Language and Behavior

How does our inner speech affect our thoughts and behavior?

Language is a common denominator that cuts across many of the other themes studied by the Social Action Lab.

Human beings silently talk to themselves in their daily lives. Thus, current lab projects involve self-talk, the use of questions versus assertions in motivation, as well as the use of Natural Language Processing to study psychological processes and to change attitudes and behaviors.

Selected Findings:

The accidental order of words within your train of thought changes your goals.

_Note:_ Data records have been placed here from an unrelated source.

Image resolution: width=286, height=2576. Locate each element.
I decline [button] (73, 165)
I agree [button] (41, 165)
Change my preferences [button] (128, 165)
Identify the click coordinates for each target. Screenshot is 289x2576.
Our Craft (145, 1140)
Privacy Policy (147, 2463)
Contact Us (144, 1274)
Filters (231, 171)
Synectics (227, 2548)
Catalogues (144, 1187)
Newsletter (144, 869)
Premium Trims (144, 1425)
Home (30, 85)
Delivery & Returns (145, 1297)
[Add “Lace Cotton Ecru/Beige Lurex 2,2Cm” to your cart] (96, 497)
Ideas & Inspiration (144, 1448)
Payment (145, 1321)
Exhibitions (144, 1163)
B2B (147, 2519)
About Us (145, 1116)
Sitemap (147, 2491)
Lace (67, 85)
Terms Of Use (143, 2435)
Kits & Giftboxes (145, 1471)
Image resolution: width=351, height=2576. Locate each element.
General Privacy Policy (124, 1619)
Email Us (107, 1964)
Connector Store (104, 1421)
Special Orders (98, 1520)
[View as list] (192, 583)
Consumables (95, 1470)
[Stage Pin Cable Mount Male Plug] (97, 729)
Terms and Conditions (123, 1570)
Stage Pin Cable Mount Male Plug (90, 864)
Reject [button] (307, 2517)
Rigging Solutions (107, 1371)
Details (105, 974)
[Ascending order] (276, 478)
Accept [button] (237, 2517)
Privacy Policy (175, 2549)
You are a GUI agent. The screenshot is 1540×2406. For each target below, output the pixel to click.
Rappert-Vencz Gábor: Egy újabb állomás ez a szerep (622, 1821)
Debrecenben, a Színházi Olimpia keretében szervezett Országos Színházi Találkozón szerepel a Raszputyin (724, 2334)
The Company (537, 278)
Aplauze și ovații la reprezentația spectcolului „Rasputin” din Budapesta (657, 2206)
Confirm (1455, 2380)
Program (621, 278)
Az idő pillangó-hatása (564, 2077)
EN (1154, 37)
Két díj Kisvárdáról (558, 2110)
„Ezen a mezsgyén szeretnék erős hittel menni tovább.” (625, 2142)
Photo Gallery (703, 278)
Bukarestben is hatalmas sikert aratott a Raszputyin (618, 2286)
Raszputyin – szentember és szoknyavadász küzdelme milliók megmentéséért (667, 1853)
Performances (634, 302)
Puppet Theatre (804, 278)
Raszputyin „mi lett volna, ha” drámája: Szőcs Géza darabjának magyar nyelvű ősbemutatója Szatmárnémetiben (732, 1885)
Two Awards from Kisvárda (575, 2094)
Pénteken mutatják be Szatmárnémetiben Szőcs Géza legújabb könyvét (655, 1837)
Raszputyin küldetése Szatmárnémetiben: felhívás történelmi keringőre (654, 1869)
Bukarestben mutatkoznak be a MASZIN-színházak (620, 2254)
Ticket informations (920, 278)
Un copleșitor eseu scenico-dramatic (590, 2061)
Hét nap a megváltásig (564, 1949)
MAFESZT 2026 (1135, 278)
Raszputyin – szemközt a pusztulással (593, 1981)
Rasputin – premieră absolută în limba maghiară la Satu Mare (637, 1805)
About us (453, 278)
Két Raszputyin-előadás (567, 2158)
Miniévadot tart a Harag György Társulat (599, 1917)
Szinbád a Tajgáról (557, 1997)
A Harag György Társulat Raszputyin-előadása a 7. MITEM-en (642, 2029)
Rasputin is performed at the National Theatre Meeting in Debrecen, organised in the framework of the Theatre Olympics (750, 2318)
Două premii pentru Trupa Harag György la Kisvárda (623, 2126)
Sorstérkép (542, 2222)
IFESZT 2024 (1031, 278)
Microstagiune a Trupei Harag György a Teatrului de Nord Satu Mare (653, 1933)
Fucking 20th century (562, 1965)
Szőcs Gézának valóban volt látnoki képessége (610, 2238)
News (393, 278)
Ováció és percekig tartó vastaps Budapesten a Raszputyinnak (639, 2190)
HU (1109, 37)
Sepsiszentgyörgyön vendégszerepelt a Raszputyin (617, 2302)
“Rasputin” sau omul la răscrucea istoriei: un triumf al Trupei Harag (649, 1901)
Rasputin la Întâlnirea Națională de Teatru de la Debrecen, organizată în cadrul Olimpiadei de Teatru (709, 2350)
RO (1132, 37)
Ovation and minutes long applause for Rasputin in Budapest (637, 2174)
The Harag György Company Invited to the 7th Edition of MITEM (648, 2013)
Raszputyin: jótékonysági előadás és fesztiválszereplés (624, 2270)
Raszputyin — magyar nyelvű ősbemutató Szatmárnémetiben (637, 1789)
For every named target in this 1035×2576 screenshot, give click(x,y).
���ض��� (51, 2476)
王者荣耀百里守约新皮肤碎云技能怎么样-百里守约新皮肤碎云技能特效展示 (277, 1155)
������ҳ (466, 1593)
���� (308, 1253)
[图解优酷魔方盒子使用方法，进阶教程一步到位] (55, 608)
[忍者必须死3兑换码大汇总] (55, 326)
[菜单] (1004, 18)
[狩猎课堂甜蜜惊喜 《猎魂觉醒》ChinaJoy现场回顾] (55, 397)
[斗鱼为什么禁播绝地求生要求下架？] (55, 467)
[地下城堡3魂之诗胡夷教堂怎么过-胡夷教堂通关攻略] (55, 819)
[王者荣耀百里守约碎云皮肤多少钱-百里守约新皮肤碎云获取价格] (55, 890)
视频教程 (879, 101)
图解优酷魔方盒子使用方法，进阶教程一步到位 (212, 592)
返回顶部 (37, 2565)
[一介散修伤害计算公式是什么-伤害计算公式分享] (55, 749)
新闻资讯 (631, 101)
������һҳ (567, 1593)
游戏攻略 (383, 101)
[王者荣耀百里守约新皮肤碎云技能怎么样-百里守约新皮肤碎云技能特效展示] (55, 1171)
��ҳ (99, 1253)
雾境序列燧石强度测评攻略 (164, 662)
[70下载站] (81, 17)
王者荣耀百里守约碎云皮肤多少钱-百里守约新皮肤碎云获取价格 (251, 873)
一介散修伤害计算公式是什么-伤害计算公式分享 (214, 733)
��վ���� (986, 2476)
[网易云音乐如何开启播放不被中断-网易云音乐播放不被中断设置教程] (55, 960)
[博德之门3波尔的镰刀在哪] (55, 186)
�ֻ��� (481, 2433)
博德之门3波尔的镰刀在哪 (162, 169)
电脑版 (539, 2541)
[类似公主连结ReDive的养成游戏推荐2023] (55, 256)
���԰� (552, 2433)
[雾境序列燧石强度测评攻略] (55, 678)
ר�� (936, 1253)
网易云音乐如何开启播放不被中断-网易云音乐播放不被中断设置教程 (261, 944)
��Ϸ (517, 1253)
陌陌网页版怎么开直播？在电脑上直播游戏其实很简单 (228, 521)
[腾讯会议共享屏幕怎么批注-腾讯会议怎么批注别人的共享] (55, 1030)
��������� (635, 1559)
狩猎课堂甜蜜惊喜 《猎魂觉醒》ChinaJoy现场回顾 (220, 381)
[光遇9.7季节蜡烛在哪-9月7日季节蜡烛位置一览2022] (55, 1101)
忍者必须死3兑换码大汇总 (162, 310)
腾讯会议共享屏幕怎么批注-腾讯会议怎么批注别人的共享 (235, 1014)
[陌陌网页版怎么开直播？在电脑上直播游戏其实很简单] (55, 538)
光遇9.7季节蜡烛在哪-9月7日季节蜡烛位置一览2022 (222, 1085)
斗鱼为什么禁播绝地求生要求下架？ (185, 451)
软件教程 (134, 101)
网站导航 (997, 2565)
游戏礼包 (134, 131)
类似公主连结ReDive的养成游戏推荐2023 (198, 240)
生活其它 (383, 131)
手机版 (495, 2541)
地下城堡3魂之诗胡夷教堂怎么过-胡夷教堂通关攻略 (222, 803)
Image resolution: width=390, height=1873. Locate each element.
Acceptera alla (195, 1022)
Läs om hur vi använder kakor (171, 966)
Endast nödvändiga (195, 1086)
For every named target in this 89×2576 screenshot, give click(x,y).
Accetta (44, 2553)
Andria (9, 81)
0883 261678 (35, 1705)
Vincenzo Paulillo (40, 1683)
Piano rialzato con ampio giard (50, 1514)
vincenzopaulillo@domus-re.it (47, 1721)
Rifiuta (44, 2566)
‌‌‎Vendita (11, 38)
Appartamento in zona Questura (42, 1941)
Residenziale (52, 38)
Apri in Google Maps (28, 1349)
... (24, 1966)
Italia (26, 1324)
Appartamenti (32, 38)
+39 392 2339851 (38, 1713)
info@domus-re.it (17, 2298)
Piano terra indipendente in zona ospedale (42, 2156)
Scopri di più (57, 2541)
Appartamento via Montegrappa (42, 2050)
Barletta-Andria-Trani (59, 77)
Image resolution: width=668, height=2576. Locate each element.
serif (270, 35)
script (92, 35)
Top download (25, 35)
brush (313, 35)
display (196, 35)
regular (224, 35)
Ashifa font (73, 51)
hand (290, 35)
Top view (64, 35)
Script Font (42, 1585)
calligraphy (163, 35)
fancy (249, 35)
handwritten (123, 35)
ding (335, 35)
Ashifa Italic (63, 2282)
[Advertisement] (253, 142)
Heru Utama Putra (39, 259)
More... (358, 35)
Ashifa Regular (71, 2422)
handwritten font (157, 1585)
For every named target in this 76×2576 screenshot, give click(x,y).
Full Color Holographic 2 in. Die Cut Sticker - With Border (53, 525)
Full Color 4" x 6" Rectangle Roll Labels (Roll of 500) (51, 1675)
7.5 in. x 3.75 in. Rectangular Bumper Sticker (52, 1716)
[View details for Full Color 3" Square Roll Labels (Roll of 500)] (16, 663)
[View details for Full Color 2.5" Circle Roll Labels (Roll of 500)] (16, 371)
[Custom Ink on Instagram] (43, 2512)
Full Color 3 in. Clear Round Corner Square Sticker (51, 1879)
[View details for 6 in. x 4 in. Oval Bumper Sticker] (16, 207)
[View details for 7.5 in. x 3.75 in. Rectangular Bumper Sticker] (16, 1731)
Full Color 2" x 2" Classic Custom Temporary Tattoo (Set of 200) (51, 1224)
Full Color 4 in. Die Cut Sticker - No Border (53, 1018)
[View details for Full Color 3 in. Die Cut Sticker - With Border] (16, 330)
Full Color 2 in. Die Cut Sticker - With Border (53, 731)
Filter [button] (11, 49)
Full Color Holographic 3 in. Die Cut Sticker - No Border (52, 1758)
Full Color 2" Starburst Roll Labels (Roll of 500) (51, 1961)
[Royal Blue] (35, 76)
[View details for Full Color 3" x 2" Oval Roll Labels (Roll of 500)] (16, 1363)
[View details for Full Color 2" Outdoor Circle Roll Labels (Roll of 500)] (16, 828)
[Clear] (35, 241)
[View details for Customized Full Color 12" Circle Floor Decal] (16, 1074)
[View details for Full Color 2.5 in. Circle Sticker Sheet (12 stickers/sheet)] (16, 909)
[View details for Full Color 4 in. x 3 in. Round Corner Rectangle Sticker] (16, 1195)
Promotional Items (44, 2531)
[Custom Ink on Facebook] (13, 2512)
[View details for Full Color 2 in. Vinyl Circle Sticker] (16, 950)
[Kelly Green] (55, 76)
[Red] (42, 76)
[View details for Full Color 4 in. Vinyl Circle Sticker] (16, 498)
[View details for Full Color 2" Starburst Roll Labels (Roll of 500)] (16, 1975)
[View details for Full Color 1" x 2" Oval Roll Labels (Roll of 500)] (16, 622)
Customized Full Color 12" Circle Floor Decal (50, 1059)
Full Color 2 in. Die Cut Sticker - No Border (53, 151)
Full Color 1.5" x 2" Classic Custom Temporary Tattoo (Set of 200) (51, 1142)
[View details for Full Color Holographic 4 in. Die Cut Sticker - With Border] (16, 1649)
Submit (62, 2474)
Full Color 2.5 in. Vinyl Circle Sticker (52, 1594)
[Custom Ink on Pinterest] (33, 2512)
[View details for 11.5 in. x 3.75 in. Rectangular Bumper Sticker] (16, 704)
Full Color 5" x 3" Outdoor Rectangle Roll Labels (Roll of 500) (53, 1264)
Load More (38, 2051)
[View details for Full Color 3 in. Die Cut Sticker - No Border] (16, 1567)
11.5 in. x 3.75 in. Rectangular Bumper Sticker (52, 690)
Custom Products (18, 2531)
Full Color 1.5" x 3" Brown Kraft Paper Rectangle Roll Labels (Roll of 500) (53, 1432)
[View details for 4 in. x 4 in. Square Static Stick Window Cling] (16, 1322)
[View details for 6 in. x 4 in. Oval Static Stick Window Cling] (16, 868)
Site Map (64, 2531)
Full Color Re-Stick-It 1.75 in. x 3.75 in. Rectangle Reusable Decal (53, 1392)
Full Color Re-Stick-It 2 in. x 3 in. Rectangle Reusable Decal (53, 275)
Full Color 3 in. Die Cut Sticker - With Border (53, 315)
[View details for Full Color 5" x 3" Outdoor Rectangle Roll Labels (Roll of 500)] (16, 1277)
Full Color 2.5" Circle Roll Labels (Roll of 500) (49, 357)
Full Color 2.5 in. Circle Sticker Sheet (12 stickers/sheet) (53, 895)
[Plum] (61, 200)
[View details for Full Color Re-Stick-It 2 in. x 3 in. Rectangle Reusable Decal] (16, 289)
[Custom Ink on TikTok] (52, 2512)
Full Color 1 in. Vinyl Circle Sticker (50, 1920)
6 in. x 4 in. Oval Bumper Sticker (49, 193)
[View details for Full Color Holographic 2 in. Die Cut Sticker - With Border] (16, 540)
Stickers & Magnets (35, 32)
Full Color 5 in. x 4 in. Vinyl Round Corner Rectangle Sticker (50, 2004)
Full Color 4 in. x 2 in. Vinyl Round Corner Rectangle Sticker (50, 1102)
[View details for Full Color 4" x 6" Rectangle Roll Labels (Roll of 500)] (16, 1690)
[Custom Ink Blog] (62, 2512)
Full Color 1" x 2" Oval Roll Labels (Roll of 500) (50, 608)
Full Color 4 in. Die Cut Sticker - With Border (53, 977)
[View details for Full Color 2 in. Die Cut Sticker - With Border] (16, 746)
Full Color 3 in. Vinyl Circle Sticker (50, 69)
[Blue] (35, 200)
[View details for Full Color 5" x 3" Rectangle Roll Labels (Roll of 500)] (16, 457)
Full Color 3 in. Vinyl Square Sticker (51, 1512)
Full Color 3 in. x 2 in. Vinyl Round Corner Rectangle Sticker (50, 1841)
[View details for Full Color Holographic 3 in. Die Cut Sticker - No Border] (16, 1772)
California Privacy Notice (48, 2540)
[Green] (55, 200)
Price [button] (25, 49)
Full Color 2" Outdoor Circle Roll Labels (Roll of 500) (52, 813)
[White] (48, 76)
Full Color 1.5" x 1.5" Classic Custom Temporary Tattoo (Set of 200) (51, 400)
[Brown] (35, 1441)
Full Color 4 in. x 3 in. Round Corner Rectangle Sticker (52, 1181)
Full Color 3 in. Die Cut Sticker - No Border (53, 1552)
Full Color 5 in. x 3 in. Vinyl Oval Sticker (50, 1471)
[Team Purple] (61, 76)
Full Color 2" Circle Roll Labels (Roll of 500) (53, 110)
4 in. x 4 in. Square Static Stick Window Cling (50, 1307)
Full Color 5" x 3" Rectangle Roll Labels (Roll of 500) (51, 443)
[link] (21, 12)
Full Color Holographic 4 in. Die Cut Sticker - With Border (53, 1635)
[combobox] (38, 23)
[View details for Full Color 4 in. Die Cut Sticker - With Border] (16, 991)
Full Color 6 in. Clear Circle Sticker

The order in which incidental words appear in consciousness can change our attitudes and intentions. For example, being primed with “Be Nice” in the middle of a competitive “prisoner’s dilemma” game makes you less likely to turn on your partner than being primed with “Nice Be.” The phrase “nice be” is parsed as if one was already nice enough and thus encourages defection.

When we experience difficulties, our minds split into a director and a directed.

When a situation is difficult, we lack control over a situation, or we must take action, we talk to ourselves in the second person, as a “You.”  We also ask ourselves more questions. Talking to yourself as You is more effective to regulate behavior than talking to yourself as I. People form stronger intentions and complete goals more when they talk to themselves in the second person (You) than in the first person (I).

Questions promote behaviors more than do statements.

Asking yourself whether you would do something is more likely to produce that behavior than asserting that you will do it. Apparently, our internal conversation works best when we are polite with ourselves and when we allow our minds to fill the blanks rather than simply dictating what to do.

Affirmative questions promote behavioral repetition.

When you see a dessert tray and are trying to eat less sugar, the question “Which one should I get?” makes it more likely that you will consume the dessert. People are more successful at changing their behavior when they ask a question in the negative: “Which one should I not get?” This effect is automatic, without requiring someone to consciously stop their behavior.

The language of action is the language of effort.

Action means more effort, agency, and change than inaction. Of all three, however, effort is what matters most, which explains our findings that action is valued more than inaction even though inaction is also key to health and social functioning.